● Document segment:
= Colon cut-off sign =

Radiologic sign

The colon cut-off sign is a radiographic finding seen on abdominal radiographs and computed tomography scans. It is characterized by a marked dilatation of the transverse colon, with an abrupt transition to collapsed distal colon, particularly the splenic flexure. This sign is indicative of underlying pathology, most commonly acute pancreatitis.

==Pathophysiology==
The colon cut-off sign is due to local inflammation or irritation. In acute pancreatitis, the inflammatory process involving the pancreas and surrounding tissues can extend to the adjacent transverse colon through the phrenicocolic ligament. This inflammation leads to spasm and localized ileus, causing a sharp demarcation between the dilated proximal bowel and the collapsed distal segment.

==Clinical significance==
- Acute Pancreatitis: The most common condition associated with the colon cut-off sign. The proximity of the inflamed pancreas to the transverse colon and splenic flexure results in localized inflammation, which leads to the characteristic radiographic appearance.
- Other Conditions: Though less common, other causes can include splenic infarction, colonic ischemia, or trauma, which similarly result in localized inflammatory changes and bowel spasm.

==Imaging characteristics==
- Abdominal Radiographs: Show a dilated transverse colon with an abrupt transition at the splenic flexure. This appearance can mimic colonic obstruction.
- CT Scans: More sensitive and specific than abdominal radiograph, revealing the extent of colonic dilatation, the transition point, and often associated peripancreatic inflammation or fluid collections.

The colon cut-off sign is different from sentinel loop sign, where the dilated segment is a part of the small intestine.

● Stored data entries:
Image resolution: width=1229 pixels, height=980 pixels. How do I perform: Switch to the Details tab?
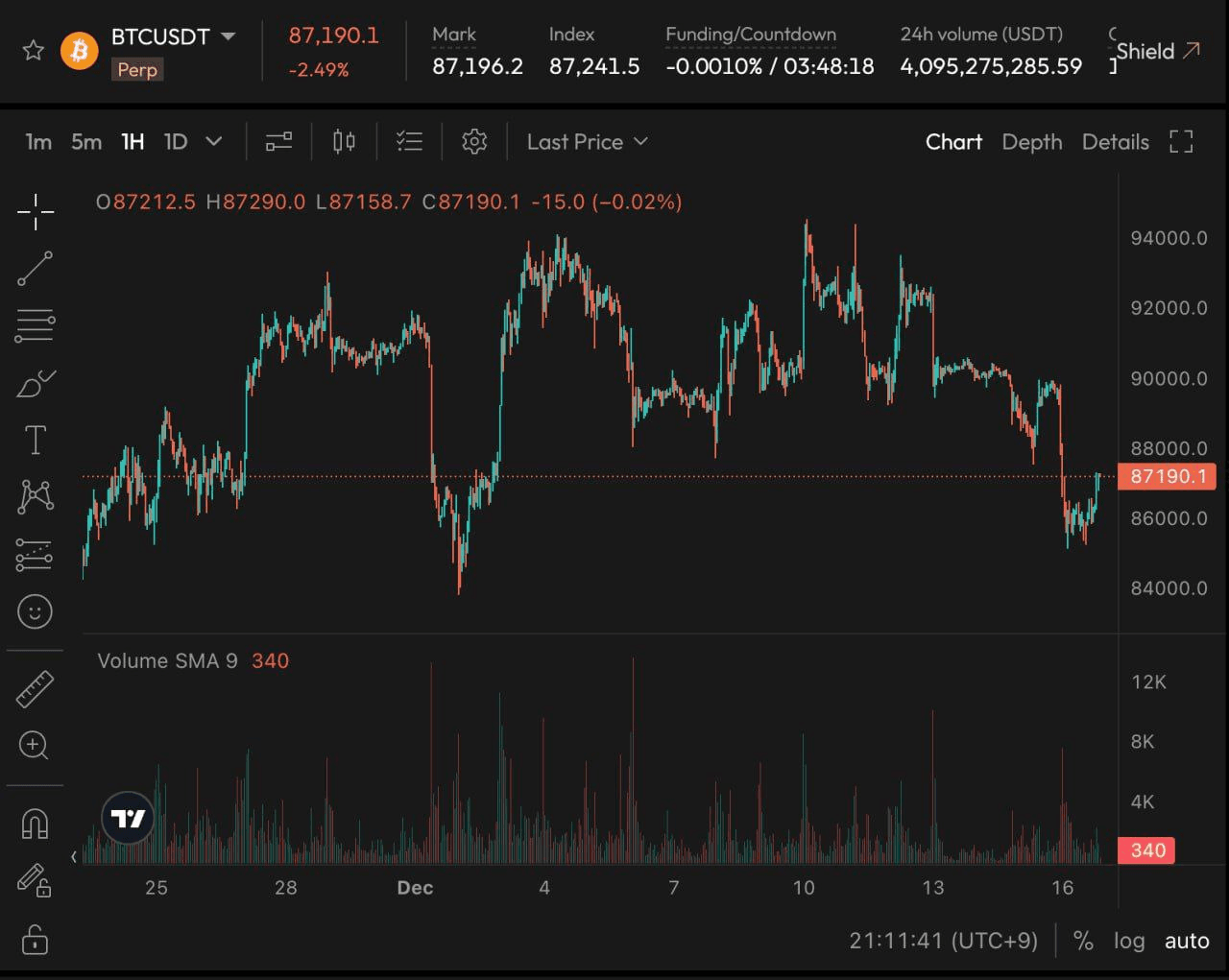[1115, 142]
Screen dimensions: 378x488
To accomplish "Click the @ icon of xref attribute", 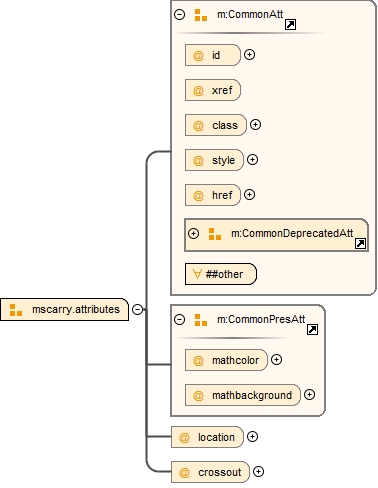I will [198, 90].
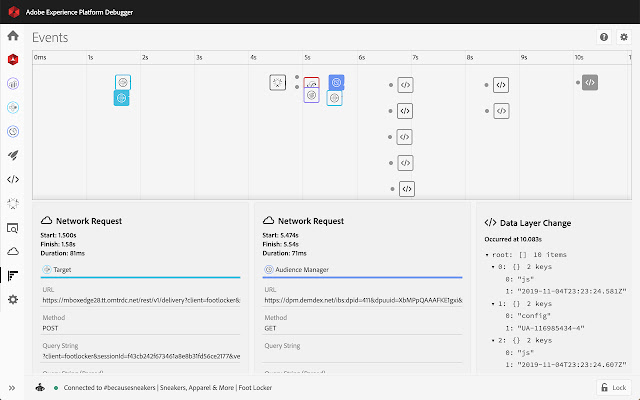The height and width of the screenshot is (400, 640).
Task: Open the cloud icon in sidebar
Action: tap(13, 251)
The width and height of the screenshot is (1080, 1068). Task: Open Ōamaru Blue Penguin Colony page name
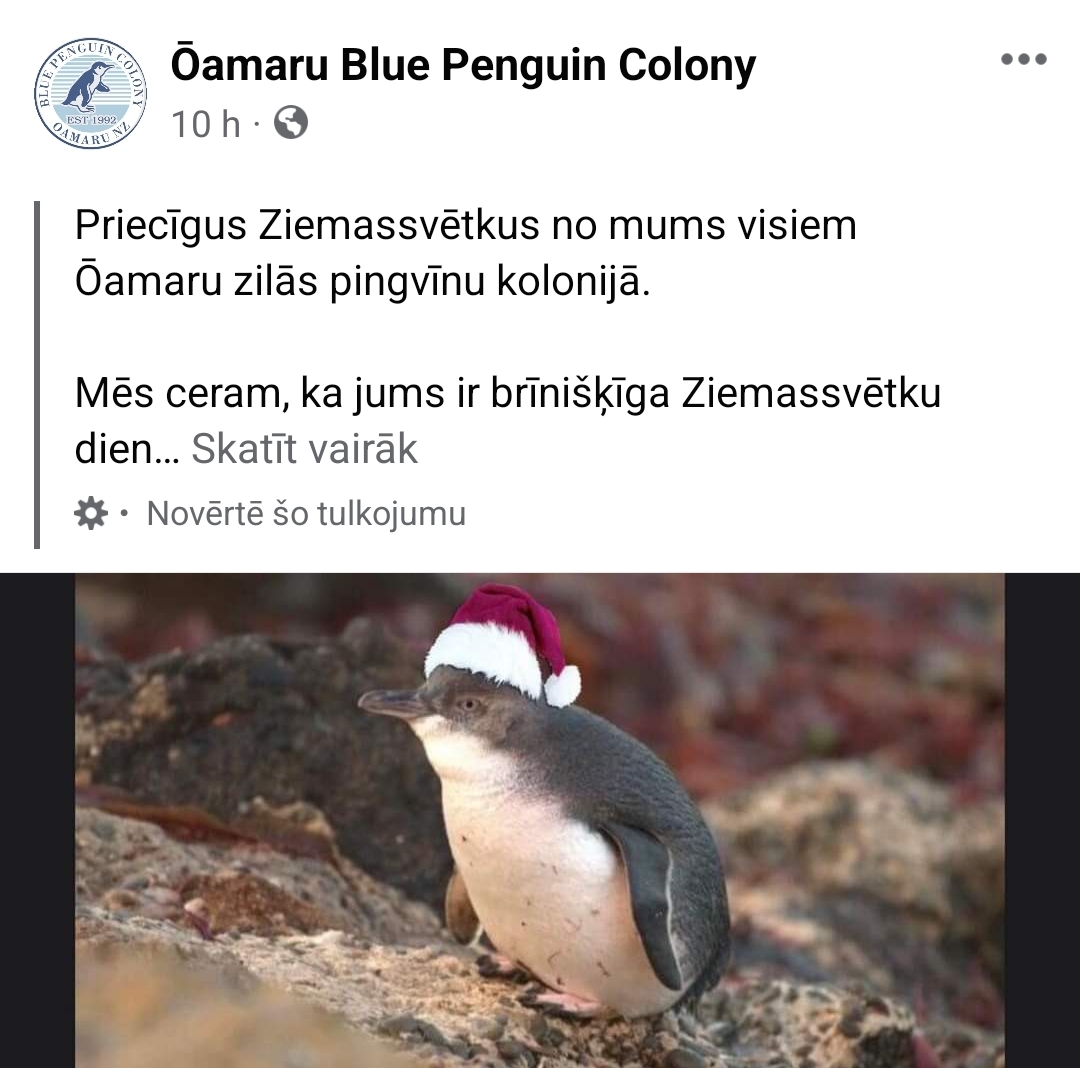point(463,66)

● What to do:
In the colon cut-off sign article, turn the paragraph beginning "The colon cut-off sign is due to local inflammation" into a short bulleted list that keeps its main facts. The records were taken from a separate source.

● Result for this exercise:
- The sign results from local inflammation or irritation.
- In acute pancreatitis, inflammation of the pancreas and surrounding tissues can spread to the nearby transverse colon through the phrenicocolic ligament.
- This inflammation causes spasm and localized ileus.
- The result is a sharp boundary between the dilated proximal bowel and the collapsed distal segment.